Add my stint at working for the newspaper and pursuing some personal interests, it would not be unreasonable to say I know a lot of people.

In this case, spies.

For example, not too long after I started working at the YMCA, my husband was at the checkout line in Wal-Mart. His long hours at the office limited his ability to go out and meet other people, so he was amazed when the cashier asked, “You’re Julia’s husband, aren’t you?”

I wish I could have seen the look on his face.

Where we came from in Kansas City, it was a minor miracle if we saw someone we knew in a store, let alone having a cashier identify one of us through our spouse.

One week, we pledged to tighten our spending. So I packed a lunch for him to take to work.

I got a call from one of my friends later that day, who casually mentioned she saw my husband in the drive-through line at Burger King.

Let’s just say we had a nice “talk” when he got home.

Even my kids think I have lookouts posted on every corner. My oldest daughter was out walking with a friend, when the friend suggested they go someplace that my daughter knew she wasn’t supposed to go. She later told me, “I knew I’d get busted because you know EVERYONE in town, Mom.”

Sometimes I don’t have to use spies. Because of my job flexibility and being involved in a lot of things, I can “show up” anywhere.

I could drive by the school playground at recess and see my kids playing. When I would say something to them about who they were playing with, they would do a double-take followed by “how did you know?”

Back to those lunches that I painstaking make for my husband to take to work…

There have been times I’m out on errands around noon and I see my husband’s car parked outside Subway, the Mercado or Family Fresh. With an appropriately incredulous look across my face, I confront him eating a sandwich that I had not made.
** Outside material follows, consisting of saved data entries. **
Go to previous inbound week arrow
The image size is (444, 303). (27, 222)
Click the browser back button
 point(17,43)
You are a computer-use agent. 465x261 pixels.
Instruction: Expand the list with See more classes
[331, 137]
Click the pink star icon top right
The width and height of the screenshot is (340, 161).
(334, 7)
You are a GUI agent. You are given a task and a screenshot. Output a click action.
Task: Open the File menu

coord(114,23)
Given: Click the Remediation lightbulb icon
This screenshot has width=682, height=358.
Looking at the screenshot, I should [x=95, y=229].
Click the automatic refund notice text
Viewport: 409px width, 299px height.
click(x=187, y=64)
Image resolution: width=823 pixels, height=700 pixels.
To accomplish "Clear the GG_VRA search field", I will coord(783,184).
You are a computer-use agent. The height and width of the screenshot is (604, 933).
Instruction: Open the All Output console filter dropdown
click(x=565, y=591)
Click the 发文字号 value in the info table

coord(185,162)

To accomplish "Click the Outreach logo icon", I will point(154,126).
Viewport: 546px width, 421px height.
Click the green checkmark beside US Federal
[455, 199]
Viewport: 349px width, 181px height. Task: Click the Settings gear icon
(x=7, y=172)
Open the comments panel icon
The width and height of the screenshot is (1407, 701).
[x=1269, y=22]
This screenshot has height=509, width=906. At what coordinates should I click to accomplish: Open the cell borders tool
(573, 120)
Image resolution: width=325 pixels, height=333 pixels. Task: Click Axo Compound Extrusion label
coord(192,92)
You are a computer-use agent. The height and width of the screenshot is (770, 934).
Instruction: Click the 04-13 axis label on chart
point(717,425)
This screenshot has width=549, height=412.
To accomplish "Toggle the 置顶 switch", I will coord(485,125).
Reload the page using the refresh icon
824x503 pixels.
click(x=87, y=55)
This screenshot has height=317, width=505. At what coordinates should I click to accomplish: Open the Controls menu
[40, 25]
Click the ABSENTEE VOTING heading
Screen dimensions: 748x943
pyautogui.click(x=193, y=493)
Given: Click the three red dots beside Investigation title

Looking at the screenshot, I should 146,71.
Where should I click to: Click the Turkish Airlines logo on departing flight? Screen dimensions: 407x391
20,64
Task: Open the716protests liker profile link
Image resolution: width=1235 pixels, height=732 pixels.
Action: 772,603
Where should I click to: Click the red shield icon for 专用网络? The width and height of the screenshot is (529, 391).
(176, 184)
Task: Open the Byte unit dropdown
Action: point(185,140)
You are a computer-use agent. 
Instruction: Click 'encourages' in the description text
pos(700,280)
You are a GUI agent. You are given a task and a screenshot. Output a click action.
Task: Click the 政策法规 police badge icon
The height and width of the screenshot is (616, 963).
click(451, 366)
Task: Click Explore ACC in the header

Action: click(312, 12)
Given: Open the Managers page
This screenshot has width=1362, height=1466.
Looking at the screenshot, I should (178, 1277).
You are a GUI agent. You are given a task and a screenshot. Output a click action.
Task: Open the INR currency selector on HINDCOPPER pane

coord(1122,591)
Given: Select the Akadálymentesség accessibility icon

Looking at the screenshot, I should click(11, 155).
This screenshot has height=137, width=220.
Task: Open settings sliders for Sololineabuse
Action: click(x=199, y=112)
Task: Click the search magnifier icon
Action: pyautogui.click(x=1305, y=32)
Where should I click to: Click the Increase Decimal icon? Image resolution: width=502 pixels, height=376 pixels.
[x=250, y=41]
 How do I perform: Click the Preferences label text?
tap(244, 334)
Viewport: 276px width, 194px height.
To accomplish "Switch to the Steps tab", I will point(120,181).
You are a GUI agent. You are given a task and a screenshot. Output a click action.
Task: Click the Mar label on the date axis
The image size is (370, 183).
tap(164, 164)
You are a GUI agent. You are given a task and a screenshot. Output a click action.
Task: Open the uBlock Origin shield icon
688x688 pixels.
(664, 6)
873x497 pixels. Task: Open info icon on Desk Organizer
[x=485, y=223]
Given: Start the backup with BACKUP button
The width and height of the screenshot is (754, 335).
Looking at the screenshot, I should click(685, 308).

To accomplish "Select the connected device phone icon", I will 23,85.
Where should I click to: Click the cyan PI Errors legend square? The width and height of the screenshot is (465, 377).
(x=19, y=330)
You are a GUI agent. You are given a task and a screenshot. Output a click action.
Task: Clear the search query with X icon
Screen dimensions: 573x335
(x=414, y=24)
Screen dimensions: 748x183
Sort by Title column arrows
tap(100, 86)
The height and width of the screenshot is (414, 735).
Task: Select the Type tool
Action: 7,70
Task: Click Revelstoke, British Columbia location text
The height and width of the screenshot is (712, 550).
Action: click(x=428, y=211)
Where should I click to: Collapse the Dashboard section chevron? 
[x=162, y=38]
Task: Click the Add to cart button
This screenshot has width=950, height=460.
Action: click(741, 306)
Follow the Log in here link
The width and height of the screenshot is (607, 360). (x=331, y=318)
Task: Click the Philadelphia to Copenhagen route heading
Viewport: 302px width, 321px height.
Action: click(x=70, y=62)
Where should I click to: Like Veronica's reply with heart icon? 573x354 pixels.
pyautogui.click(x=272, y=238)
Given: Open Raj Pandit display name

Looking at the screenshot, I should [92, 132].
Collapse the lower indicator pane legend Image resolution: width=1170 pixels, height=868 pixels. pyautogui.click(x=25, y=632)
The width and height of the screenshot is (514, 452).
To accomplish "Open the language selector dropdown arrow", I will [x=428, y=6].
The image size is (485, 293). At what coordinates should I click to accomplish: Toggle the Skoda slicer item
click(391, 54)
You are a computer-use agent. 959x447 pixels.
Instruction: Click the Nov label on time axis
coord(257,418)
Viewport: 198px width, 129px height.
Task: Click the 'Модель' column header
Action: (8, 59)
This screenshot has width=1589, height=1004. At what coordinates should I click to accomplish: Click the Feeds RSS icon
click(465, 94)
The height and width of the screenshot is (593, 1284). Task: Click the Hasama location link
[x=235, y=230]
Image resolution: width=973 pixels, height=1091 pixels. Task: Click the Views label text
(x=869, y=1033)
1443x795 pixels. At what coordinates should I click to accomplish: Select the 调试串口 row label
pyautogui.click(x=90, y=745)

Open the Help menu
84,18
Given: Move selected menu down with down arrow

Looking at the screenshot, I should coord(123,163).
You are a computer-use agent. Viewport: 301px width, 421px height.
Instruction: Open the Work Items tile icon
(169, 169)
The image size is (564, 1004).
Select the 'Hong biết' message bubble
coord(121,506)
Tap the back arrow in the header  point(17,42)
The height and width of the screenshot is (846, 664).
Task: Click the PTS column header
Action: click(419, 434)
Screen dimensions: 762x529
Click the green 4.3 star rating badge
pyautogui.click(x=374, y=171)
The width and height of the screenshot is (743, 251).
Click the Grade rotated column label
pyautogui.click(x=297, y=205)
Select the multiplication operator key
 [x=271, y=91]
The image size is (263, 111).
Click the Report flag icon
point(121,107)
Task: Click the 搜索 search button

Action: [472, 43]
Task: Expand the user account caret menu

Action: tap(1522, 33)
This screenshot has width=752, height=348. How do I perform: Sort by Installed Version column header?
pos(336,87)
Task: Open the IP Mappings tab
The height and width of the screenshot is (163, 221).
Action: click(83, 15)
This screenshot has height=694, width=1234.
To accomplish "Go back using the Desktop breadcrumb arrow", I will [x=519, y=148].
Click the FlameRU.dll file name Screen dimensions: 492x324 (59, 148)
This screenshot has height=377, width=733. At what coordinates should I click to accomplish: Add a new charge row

Being a bit swifter than my kids, he knew I had seen his car when I was out “gallivanting around.” (Since the kids are in school and I work part-time, he has amended my job description to “laying around, playing on the computer and eating bon-bons.”)

Never mind the fact that I’ve never even tasted a bon-bon, but apparently that is beside the point.

In all fairness, the small community setting has worked to my disadvantage.

My husband works only two miles away from home, but he is usually so busy that he doesn’t come home for lunch and works late hours.

One Tuesday morning, I had risen early to finish an article about a meeting I had attended. The meeting had started at 7 p.m. the previous night, and did not end until after 11 p.m. Because I was so tired when I got home, I decided to get up at 4:30 a.m. the next day to write it for the deadline that morning.

After getting the kids off to school and my husband off to work, I continued working until 9:30 a.m. I was so tired by then that I decided to set my alarm for a two-hour nap and went back to bed.

My alarm went off close to noon. As I lay in the bed, trying to motivate myself to get up, I heard a thump downstairs. Now, my heart skipped a beat. Was I hearing things, or was someone/thing in the house?

I was just about to sit up when I heard a noise at the open bedroom door. I looked and saw my husband framed in the doorway, with an appropriately incredulous look on his face.

“A-HA!!” he cried triumphantly. “Busted! See, I was right! You do lay around all day!”

Dang it. At least he didn’t ask where the bon-bons were.